Mr Donohoe, speaking yesterday, said that any deal offered by him in talks with unions on behalf of the Government will have to “be affordable and fair”.
The minister said that at this stage no formal negotiating position has been arrived at as he has not brought any memo to Cabinet for approval for a successor deal to the Lansdowne Road Agreement. That deal expires next year.
However, sources speaking last night said that pay increases of 2% per year for three years would be within the “affordable spectrum”.
Mr Donohoe said that he wants to hear from the Public Sector Pay Commission before he makes any detailed comment on his strategy.
“I will not comment until I have Cabinet approval as to what our negotiating platform will be.
“I am engaging in developing our position along with my officials and I will comment further on this matter in the aftermath of the Public Sector Pay Commission publishing its report which I expect in the coming weeks,” he said.
“I will then set out the Government response to those issues and our views as regarding how this matter should be dealt with,” he said.
However, echoing his warning to unions two weeks’ ago about difficulties meeting the public pay demands, Mr Donohoe said the deal must be fair to taxpayers as well as state employees.
“I am clear on us coming up with a strategy which is affordable to the state and fair to those who working in our public services and those who rely on them,” he said.
It is understood that Mr Donohoe and the Government are prepared to award a pay rise of 6% over three years as part of a wider program of reform on public pay and pensions.

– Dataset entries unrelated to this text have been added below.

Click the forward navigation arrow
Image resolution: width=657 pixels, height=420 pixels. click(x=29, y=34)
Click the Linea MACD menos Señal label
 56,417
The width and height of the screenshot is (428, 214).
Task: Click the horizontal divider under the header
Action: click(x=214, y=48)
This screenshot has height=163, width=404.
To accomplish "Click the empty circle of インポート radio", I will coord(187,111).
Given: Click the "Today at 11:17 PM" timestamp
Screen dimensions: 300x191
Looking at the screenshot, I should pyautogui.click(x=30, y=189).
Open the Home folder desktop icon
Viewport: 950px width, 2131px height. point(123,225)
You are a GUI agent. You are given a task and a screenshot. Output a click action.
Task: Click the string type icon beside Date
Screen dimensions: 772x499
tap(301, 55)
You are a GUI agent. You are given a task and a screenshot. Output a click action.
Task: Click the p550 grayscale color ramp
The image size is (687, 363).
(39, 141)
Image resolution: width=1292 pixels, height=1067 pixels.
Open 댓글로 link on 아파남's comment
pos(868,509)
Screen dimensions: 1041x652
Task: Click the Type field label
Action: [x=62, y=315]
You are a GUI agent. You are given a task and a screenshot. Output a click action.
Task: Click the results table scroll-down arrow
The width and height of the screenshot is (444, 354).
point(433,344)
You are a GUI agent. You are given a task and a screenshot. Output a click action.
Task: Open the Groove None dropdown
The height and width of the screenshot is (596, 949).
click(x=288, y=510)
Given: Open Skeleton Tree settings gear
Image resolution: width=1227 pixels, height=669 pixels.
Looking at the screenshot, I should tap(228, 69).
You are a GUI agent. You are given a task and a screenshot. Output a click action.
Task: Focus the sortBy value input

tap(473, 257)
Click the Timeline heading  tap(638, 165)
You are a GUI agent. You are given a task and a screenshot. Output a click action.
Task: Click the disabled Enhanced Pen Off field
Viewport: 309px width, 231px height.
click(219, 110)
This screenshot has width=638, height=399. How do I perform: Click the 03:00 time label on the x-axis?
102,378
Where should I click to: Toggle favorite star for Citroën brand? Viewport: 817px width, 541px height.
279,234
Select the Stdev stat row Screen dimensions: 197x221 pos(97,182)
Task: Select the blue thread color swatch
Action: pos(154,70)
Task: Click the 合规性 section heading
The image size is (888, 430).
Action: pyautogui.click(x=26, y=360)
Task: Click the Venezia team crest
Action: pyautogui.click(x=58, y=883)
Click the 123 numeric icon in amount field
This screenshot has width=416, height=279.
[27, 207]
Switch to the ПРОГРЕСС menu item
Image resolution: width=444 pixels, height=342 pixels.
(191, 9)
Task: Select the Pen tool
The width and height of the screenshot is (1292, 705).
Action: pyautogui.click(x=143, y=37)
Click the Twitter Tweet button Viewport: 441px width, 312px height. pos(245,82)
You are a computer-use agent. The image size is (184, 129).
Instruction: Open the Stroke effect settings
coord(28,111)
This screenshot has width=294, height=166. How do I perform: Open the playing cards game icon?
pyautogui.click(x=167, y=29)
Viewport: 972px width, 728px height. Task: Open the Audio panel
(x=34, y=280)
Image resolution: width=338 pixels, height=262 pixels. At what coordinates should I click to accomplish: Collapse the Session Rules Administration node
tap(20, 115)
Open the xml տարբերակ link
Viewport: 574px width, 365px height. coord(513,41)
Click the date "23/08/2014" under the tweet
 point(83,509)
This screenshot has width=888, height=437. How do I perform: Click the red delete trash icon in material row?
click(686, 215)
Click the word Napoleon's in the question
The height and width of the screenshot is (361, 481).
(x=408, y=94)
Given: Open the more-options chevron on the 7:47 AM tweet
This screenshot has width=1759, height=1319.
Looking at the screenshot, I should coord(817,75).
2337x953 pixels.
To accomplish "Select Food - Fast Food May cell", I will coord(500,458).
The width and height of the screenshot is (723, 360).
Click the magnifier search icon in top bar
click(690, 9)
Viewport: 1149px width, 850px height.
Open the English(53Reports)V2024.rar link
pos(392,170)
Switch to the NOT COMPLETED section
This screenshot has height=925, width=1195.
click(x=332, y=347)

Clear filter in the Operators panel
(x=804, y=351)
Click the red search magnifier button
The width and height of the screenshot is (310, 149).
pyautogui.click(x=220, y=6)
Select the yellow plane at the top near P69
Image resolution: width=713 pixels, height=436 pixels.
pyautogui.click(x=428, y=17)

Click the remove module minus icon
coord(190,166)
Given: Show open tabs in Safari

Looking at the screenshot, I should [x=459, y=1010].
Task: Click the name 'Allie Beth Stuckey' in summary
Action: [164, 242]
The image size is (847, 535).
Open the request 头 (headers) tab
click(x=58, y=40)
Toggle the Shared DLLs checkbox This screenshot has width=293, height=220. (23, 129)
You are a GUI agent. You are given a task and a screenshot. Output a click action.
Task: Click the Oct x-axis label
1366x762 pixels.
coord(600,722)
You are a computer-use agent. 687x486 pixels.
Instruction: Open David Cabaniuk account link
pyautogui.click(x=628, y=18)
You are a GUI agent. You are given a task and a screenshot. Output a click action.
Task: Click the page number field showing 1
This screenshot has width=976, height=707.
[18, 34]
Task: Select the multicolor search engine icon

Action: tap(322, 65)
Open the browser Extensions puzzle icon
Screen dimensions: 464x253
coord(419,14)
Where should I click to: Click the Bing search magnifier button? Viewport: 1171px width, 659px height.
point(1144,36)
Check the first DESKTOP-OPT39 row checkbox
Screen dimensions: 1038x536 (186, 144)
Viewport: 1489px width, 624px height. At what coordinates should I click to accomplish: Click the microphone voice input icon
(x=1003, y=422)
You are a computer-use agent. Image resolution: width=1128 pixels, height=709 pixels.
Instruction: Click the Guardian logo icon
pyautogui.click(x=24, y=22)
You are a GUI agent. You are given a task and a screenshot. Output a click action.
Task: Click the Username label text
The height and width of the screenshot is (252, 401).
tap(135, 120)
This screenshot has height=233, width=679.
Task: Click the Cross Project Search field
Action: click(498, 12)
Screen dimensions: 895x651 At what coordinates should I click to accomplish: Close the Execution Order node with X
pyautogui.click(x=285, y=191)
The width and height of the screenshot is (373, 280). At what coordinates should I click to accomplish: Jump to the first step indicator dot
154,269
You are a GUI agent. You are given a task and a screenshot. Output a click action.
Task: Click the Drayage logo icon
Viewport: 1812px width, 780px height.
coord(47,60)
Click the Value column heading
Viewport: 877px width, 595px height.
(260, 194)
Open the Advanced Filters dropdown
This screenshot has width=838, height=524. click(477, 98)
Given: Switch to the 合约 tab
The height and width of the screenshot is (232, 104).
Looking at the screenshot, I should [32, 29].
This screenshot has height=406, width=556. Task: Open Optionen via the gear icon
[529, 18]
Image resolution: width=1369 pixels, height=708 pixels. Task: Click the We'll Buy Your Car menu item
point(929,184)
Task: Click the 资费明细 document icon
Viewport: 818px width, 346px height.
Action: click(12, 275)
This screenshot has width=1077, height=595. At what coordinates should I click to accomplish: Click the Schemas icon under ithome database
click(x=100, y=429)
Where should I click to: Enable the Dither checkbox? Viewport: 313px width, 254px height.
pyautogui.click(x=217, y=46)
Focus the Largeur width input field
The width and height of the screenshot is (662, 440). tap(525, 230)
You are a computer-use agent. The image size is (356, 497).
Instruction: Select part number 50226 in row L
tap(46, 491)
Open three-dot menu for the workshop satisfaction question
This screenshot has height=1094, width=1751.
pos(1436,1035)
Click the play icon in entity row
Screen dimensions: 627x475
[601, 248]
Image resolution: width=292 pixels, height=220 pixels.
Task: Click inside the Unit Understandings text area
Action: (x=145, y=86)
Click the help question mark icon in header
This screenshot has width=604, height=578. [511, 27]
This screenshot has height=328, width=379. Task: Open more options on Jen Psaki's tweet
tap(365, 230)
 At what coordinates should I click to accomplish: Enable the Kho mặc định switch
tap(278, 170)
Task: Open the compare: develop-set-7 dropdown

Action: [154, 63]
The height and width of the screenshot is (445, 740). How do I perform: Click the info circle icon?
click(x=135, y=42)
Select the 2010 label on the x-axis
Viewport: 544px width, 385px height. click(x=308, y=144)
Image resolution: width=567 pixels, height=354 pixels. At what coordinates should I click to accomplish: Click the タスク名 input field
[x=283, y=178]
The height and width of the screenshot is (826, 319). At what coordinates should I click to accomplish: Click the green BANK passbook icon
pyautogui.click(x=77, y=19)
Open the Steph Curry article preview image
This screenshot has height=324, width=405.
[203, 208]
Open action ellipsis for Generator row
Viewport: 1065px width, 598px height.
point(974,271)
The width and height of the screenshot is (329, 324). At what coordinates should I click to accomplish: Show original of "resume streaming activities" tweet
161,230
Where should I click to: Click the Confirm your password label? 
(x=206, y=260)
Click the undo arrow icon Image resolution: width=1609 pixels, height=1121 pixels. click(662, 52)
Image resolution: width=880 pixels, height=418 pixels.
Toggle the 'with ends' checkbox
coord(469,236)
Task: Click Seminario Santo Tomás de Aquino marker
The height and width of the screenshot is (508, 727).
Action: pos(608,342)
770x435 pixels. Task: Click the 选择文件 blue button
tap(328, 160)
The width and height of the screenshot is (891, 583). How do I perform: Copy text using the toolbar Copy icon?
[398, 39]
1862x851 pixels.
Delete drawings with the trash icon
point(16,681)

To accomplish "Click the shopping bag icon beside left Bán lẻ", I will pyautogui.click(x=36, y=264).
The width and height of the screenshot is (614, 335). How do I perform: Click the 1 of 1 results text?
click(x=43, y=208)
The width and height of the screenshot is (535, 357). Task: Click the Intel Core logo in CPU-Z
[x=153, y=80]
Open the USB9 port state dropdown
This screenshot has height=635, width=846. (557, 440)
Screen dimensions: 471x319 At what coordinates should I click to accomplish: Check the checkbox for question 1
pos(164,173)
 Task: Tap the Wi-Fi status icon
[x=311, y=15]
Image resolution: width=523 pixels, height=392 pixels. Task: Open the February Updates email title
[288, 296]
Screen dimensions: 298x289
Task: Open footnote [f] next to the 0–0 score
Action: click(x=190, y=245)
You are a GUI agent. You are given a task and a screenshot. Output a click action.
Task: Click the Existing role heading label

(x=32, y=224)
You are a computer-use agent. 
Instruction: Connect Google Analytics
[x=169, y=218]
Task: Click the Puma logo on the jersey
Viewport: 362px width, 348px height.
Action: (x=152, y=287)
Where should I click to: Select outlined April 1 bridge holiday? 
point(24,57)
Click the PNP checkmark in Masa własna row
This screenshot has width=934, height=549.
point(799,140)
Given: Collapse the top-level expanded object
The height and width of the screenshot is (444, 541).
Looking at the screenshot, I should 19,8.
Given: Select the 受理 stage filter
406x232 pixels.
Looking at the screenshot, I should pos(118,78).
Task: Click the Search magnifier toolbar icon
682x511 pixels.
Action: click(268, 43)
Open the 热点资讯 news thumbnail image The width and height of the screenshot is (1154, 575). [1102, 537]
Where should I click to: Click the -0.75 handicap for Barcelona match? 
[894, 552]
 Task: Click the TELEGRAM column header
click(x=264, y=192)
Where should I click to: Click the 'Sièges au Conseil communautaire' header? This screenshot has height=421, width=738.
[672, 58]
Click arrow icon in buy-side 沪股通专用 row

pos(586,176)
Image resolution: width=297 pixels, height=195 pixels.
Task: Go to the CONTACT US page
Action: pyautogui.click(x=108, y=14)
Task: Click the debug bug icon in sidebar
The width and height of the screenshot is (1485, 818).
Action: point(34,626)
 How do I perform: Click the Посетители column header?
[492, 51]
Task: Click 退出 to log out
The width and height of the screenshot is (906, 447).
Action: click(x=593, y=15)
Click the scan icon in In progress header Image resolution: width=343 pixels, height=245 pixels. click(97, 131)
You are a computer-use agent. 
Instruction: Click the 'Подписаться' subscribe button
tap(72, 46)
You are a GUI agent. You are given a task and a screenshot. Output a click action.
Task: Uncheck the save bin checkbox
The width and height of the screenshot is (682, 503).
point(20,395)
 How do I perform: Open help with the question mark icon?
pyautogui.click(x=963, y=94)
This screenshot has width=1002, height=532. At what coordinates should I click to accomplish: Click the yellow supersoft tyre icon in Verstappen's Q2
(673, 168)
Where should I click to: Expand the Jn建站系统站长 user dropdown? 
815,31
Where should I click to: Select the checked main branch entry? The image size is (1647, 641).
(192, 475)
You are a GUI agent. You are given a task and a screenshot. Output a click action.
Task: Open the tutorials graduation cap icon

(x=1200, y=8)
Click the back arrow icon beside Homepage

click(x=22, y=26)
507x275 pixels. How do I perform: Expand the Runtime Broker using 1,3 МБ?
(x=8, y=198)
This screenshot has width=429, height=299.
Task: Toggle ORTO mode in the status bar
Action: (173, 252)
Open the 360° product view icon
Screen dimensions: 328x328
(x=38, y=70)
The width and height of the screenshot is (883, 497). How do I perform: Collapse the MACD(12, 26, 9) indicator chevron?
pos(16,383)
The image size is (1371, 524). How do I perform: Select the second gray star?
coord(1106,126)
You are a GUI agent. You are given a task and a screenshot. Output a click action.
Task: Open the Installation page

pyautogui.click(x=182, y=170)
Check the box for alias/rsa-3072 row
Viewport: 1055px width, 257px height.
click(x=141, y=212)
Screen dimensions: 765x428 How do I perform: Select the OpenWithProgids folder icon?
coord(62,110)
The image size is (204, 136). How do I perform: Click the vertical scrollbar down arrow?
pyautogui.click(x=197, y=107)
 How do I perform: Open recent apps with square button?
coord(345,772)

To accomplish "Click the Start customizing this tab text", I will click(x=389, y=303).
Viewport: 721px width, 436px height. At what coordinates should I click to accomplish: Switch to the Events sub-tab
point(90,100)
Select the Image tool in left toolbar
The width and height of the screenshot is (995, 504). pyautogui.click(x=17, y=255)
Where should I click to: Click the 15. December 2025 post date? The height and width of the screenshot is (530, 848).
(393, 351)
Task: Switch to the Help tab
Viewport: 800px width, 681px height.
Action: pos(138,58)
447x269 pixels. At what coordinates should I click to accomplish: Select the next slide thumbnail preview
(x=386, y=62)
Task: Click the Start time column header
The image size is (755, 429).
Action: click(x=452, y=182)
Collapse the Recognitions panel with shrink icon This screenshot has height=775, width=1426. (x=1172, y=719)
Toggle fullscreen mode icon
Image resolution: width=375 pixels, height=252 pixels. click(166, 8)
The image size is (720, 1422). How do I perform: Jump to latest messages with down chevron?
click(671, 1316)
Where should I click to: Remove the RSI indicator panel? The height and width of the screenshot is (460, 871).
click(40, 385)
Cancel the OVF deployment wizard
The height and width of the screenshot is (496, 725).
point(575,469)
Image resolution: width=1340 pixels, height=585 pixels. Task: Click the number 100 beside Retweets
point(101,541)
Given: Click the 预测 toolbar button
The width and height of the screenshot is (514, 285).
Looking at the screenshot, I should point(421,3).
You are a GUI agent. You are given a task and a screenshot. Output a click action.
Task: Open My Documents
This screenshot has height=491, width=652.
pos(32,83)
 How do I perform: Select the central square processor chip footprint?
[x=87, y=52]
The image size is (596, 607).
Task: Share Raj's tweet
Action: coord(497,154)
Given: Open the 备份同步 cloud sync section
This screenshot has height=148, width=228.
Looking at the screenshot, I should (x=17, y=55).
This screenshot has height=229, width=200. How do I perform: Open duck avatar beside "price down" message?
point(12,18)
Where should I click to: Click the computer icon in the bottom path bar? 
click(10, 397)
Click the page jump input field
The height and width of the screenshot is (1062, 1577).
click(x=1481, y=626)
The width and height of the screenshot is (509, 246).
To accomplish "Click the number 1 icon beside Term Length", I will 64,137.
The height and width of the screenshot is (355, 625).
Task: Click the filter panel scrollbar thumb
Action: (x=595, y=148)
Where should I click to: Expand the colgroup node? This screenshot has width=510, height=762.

It is also understood that managers in areas where it is difficult to recruit staff may be given some flexibility to pay more as an inducement.
However, the issue of public sector pensions is also high on the agenda and comes just days after Social Protection Minister Leo Varadkar announced a major reform for private sector pensions.
The Pay Commission’s report is expected to be published in the next two weeks and Mr Donohoe has said it will determine the basis of his offer to unions when talks begin in earnest.
A deal must be finalised in time for October’s budget to allow the new pay rises to kick in next year.
A confidential Government submission to the commission shows the bill for existing pension arrangements is now €3.3bn a year.
The document urges the commission to “reflect the increased cost of retirement benefit provision in the public service and increased value of these retirement benefits relative to private sector retirement benefits”.
It has been speculated that the Government may seek to convert the existing pension levy — which averages about 5% and which unions want to see abolished — into a greater staff pension contribution for those earning above a certain threshold.